Kindred Post owner Christy Namee Eriksen. (Photo by Scott Burton/KTOO)

“So when we first started Kindred Post I’d had this dream to fill it with local art,” artist and writer Christy Namee Eriksen said.

Eriksen has owned the business for 3 years. Beyond post officey stuff, it’s known for selling artful jewelry, happening First Friday art gatherings and “Tiny Post Office” concerts.

“People come here every day to buy postcard stamps and they’re always looking for postcards,” Eriksen said.

Eriksen had already tapped some of Juneau’s usual suspects for art, so a contest seemed in order. And it had a bonus.

“We’d be able to learn what type of art and artists might be out there that we weren’t familiar with already, and we opened it up state wide,” Eriksen said.

250 submissions came in between July and August.

Among the 10 winners is Tom Chung who teaches art at the University of Alaska Anchorage. The image is of him riding shirtless on a moose in front of the backdrop of an Alaskan wilderness.

“I don’t see representations very often of Asian males, and so I use myself because it’s a little bit of an act of rebelling and I guess that I believe I live in a culture that says I am not desirable or not beautiful, and so I place myself in these sort of images of desirability or masculinity to kind of rebel against that,” Chung said.

“Moose Rider” by Thomas Chung (Courtesy Kindred Post)

Crystal Worl is a Juneau-based mixed media artist and business owner that works in paint and fashion design.

“I submitted six pieces and the one they selected is called “White Raven,” Worl said. “I like to acknowledge my Tlingit side using formline, and then I also like to acknowledge my Athabascan side through putting beadwork, floral patterns in my paintings. This one has a seaweed pattern that looks like a growing stem…. There’s a moon below Raven. You get the feeling that you’re looking up into the sky at Raven, and this is coming down and it feels also like you’re under water.”

Additional winning images include a humpback whale in watercolor, a fox under the aurora, an image of a hand-embroidered umbrella. Some of the winning artists’ names are recognizable, some not—including a kid’s marker drawing of a large green dinosaur-like beast sort of hugging the Kindred Post store.

Having a diversity of artists is important to store owner Eriksen who studied social justice in college and co-founded a poetry slam in Juneau that is known for inclusiveness and empowering voice.

Kindred Post is not your average post office. (Photo by Scott Burton)

“I had a equity clause built into the competition,” Eriksen said. “So we wanted to prioritize artists who have otherwise have had social marginalization, and maybe not have had as much access to artistic opportunities as others.

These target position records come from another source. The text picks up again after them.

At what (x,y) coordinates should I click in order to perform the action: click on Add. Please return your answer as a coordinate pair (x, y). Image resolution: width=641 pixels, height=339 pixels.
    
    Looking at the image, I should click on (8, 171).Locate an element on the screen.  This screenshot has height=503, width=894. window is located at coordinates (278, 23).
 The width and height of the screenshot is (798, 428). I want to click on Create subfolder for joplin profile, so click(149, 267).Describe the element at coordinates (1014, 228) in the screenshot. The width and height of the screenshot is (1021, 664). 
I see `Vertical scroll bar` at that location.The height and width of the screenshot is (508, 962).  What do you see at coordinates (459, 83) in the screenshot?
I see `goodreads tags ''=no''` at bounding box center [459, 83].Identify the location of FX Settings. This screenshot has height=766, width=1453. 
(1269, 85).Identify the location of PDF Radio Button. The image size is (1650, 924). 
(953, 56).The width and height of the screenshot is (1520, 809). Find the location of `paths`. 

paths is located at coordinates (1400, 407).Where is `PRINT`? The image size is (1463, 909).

Eriksen, her staff and other community members judged.

“So we would give preference to artists who self-identified as either a woman, LGBTQ, a person of color or an indigenous person, artists who are experiencing a developmental disability, or just a disability,” Eriksen said.

“I thought that was really great, I noticed that,” Chung said. “And we were allowed to write a little comment with our submission and I wrote I am a gay person of color that also lives with a disability. And it’s not just I guess to give a leg up to people that might need a little more encouraging, but also being inclusive to all sorts of diversity it expands the range of viewpoints that can be shared.”

“Our success is tied to the success of our neighborhood, of our city, of our community,” Eriksen said. “And so if you have that type of commitment to the place or the people that you belong to, then the question for me would be why would you not be committed to social justice? Why would you not want to raise up and work towards equality for all of its members?”

Editor’s note: This story has been updated to correct an erroneous mis-attribution of a quote.